Glucose and Your Brain
The brain thrives on glucose. In fact, glucose is the only fuel the brain cells can use, which makes your this organ quite the glucose hog. Studies have shown that during rest, the brain consumes more than two thirds of the carbohydrates circulating in the blood. In order to satisfy this need, your body must constantly convert carbohydrates into glucose.
Have you ever felt tired after studying or concentrating for an extended period of time? This sensation is not just your imagination. Though you may be sedentary, your body is rapidly burning glucose to fuel this mental activity.
Recent research shows that prolonged concentration actually drains glucose from a vital area of the brain associated with memory and learning. Taking this into consideration, one can easily understand how critical adequate blood sugar is for proper brain function.
Brain cells that communicate with one another, known as neurons, constantly need energy because they’re always in a state of metabolic activity.
But this doesn’t mean you have to constantly eat in order to feed your brain. Carbohydrates that your body doesn’t use immediately following a meal are stored in the form of glycogen, a long string of glucose molecules linked together.
Feed Your Brain Right!
Just how vital is food to your brain function? If the results of several studies are any indication, food—and carbohydrates in particular—is extremely vital.

▸ Data provided:
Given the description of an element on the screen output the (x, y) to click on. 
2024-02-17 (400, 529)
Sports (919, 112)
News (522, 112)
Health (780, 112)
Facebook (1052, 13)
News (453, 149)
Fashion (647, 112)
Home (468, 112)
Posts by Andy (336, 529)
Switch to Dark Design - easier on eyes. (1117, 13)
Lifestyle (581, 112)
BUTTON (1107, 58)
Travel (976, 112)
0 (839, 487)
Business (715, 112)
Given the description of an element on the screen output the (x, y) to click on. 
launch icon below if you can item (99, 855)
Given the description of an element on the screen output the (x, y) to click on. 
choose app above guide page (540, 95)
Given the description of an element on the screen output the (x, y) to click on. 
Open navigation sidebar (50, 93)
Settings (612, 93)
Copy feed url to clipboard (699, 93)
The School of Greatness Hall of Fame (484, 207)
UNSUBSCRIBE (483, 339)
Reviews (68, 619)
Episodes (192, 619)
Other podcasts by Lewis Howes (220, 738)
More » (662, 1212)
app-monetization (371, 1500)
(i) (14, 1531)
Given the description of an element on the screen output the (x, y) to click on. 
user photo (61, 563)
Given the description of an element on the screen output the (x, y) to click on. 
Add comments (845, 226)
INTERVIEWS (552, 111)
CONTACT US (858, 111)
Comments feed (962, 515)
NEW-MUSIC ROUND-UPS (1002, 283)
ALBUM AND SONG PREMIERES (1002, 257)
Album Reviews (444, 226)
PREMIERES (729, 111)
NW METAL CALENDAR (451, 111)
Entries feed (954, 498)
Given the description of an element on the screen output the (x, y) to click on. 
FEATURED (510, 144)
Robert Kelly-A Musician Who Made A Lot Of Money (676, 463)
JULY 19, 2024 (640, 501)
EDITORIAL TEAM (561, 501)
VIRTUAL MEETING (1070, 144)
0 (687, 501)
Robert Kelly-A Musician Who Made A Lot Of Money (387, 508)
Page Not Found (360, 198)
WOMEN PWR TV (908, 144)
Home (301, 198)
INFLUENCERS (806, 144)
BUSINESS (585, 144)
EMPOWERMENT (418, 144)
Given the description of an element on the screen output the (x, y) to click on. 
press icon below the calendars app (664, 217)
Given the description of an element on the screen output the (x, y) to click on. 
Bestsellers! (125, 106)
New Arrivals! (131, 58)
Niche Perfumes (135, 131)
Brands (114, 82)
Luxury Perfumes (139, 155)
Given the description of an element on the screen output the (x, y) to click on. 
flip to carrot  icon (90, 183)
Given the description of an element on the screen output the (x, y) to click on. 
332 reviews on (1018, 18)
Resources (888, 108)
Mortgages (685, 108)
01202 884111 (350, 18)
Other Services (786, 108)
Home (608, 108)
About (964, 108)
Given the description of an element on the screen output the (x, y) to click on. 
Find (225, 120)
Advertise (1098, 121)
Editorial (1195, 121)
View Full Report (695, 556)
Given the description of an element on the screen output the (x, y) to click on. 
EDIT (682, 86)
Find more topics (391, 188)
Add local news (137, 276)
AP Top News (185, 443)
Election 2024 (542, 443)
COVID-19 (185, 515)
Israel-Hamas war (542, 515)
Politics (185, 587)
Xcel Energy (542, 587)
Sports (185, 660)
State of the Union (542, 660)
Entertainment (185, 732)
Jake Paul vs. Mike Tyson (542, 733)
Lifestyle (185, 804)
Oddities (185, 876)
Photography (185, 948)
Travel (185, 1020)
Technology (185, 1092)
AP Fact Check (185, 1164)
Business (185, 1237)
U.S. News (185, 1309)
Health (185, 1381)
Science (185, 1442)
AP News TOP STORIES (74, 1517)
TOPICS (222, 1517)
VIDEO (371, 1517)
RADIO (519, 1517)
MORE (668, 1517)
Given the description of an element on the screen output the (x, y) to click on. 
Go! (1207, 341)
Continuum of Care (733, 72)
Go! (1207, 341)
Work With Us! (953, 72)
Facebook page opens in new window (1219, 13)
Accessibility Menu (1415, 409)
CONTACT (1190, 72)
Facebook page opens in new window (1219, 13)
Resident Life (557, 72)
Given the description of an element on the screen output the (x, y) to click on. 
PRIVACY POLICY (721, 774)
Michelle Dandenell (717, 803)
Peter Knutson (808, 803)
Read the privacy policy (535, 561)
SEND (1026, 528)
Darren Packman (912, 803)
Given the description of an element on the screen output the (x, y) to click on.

▸ Problem to solve: Continue the text on glucose and the brain, starting after its last sentence. The records are separate material and have no connection to the text on glucose and the brain.

▸ Task answer:
According to Dr. Carol Greenwood, eating foods high in carbohydrates “can improve memory within an hour after ingestion in healthy elderly people.“
In one study, Dr. Greenwood had a group of healthy senior citizens eat of bowl of cereal with milk and a glass of white grape juice for breakfast. A control group only drank water.
Those who ate cereal remembered 25 percent more than the control group when tested twenty minutes after eating.
Another study shows that eating when you first wake up in the morning can aid your memory, and that carbohydrates create longer lasting memory benefits than either fats or proteins.
Again, the study was conducted by Dr. Greenwood, who said this shows the need for breakfasts that include nutritious carbohydrates such as fruits, vegetables and whole grains. Donuts and pastries, she continued, should not be eaten first thing in the morning (although they may provide a good excuse should you mess up at work before noon!).